Se ti accadesse, Roberta, traversando via Ugo Bassi,
all'altezza del Self Service, di incontrare un vecchio giocoliere
un marinaio irsuto dell'Appia, o quel goffo barbuto
che si rosicchiava il niente, in un giorno di libertà
sulla parte sinistra del Reno, andando per Kostanz,
o se ancora ti accadesse, e dovrò spiegarti
come tutto ciò può accadere, di sentire nell'aria
salendo al Rizzoli o, che so, a San Luca, l'odore del pane
o dell'orzo bollito, le mille leccornie
per noi sconsiderati, o che si tingesse a festa
Porta Saragozza (te l'ho mai detto
che volevo scaricarci due carri di fieno?)
o che, poi tanto dà sempre tanto,
si potesse noi portar giù due carri di quella neve
morbida
che servirebbe a mia madre a riempirmi le tasche
a coprire il campo come con cenere
(come faccio a spiegarti i misteri
del pane, l'inverno senza neve
le notti senza luna, i frisi?
O le rivolte senza senso, i contraccolpi
le secche risposte di mio padre, i suoi tormenti
i ceci fritti, i baci in bocca a fine d'anno)
oh come faccio a spiegarti che qui il niente
non può trovare casa, che non siamo molto distanti
dalla vita.
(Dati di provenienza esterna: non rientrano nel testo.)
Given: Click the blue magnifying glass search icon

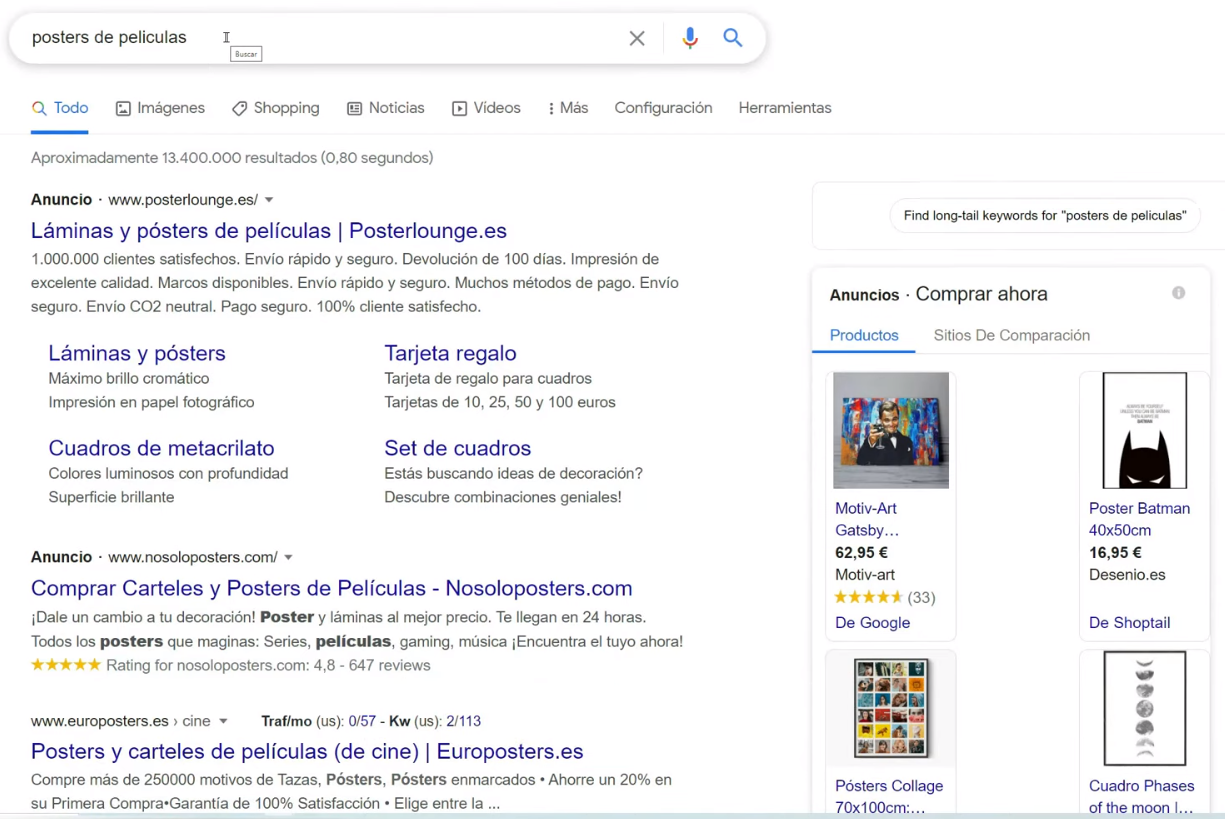Looking at the screenshot, I should 733,38.
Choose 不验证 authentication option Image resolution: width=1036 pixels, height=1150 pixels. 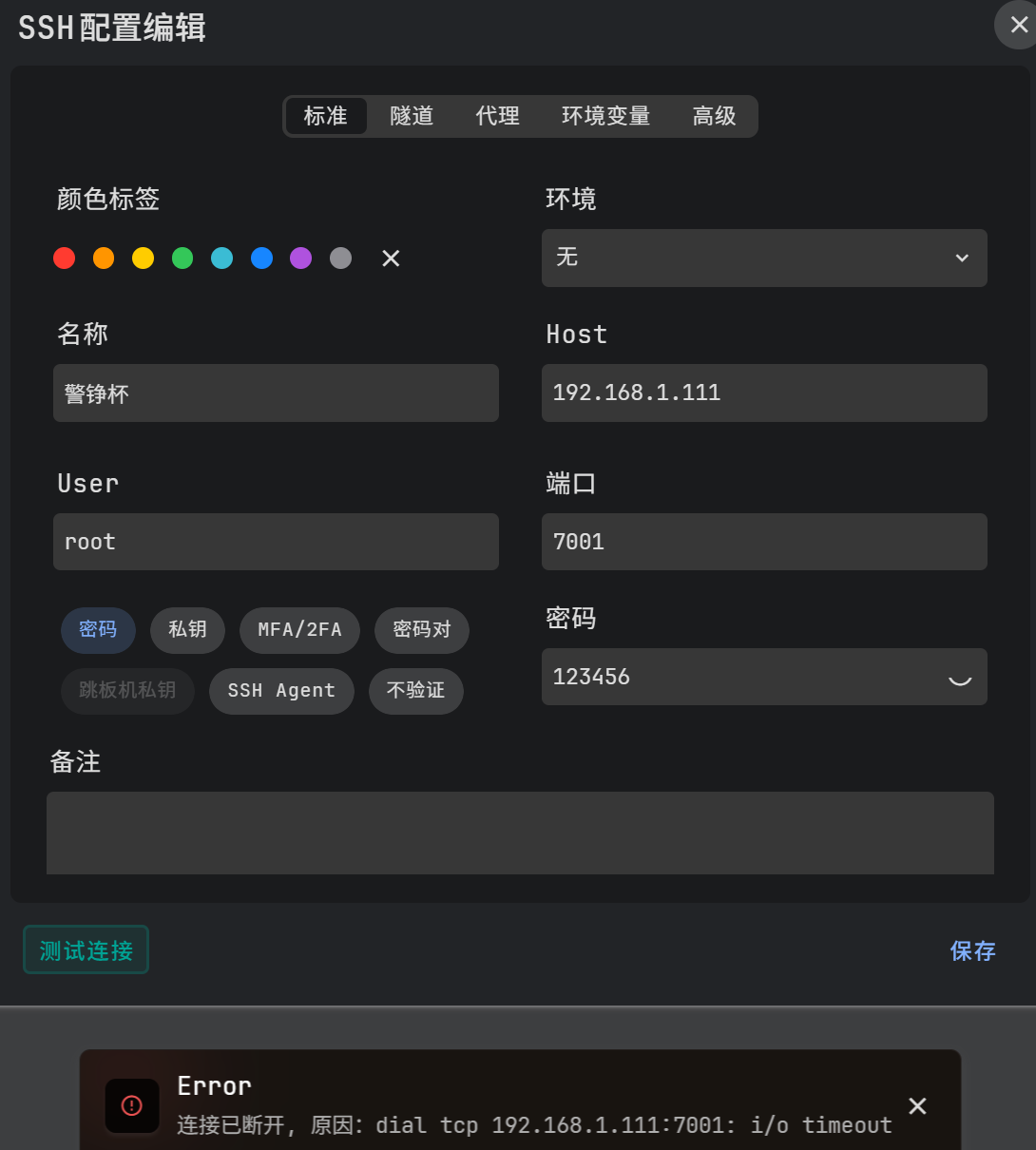pyautogui.click(x=415, y=691)
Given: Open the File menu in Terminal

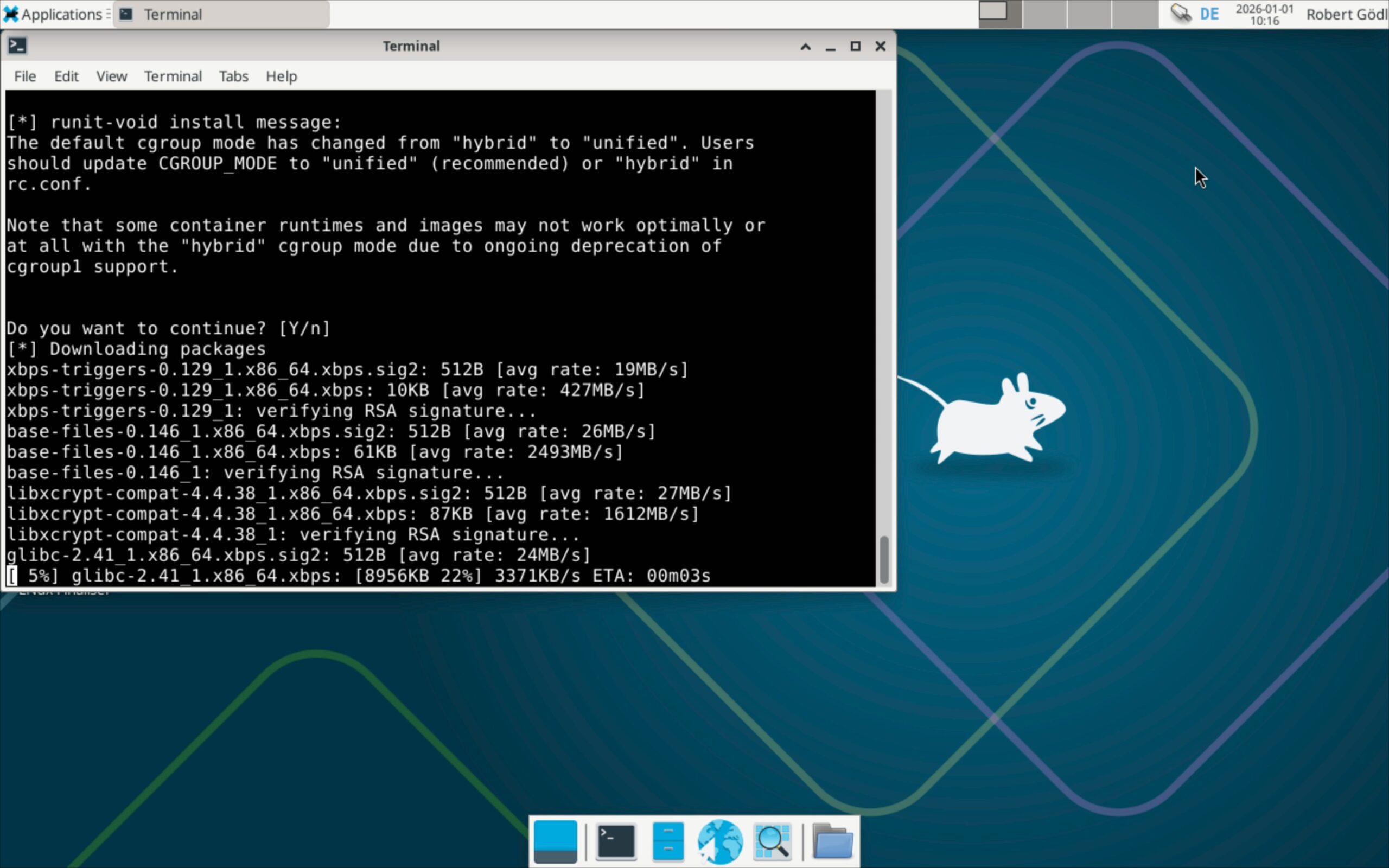Looking at the screenshot, I should [x=24, y=76].
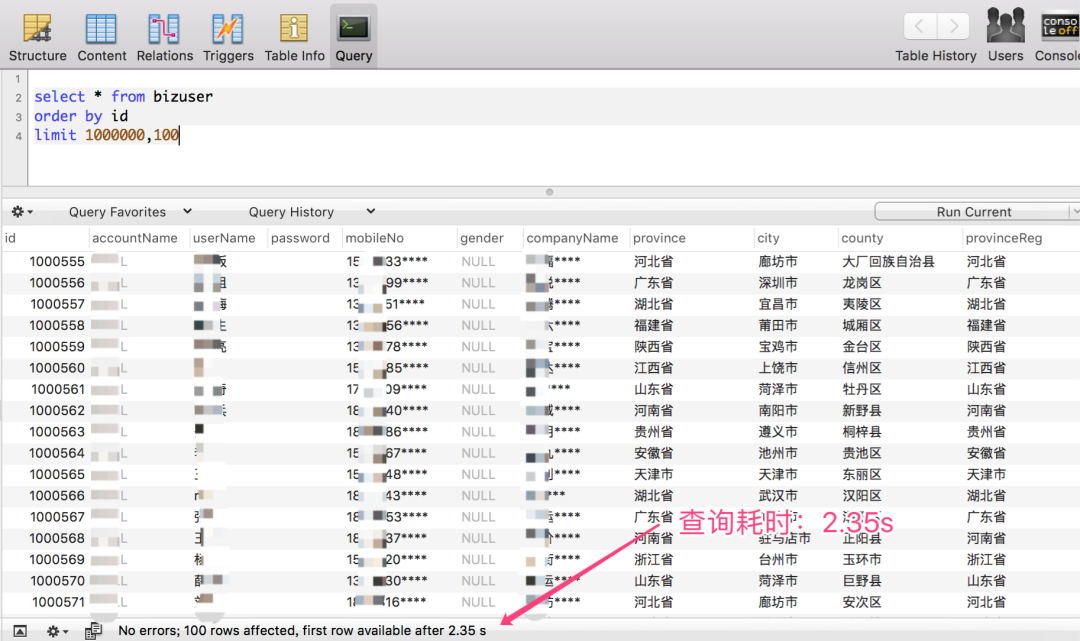This screenshot has width=1080, height=641.
Task: Open the Users management icon
Action: pos(1005,36)
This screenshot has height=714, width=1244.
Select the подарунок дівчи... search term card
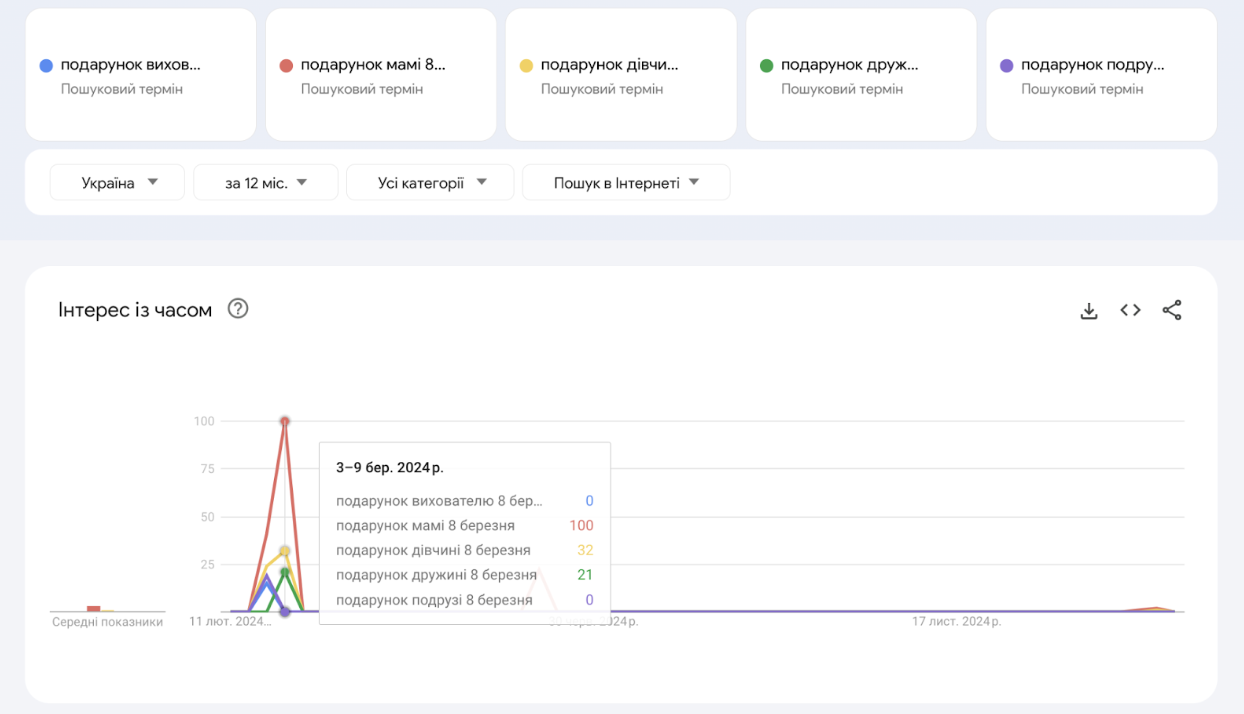(620, 75)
O che solo questo è vita.
Se qualcosa di questo ti accadesse, Roberta,
in via Ugo Bassi o tra gli alberi a Sciaffusa
quando l'acqua abbuffò il ricordo dei limoni
e mi costrinse alle bifore di Munot, quel fresco di morte
o il grido ai cerbiatti dentro al fossato
(ma forse te le ho dette queste cose)…
Senti Roberta, io arrivai a Wintentur una volta
per non sapere davvero che fare, sopra un treno di menta
a Zurigo, al passaggio, mi parve un giardino di cortesie:
sono stato sempre così, lo sai,
sugli occhi ho sempre avuto
due foglie di basilico – e poi sono
come il padre che non lascia mai il campo,
con gli occhi al cielo aspetto la neve.
Se qualcosa di questo ti accadesse
o se qualcuno ti parlasse di un mondo che ormai
gira sul niente, ti prego, stringi i pugni
mangiati il cuore parla delle ragazze di crema
dei loro fiori in petto, delle melodie di velluto
dei bazar in piazza a Martano
caccia le unghie fai capire che volevamo
fare della poesia di lotta, con Conversano,
dei treni che vanno a Milano, del fustagno
che vestono i poeti, delle croci di mia madre
e che il niente da noi non è innocente,
dei lupi mannari, delle tue notti
da strega, di Bodini dei peperoni
o di quando ci aggiustiamo il sole in testa coi lupini,
dei barattoli di camomilla per l'inverno
delle mele cotte dei nostri cortili dei Turchi…
oppure dì soltanto che non è da tutti rubare al cielo
i suoi segreti. Non dovercene spiegare le ragioni.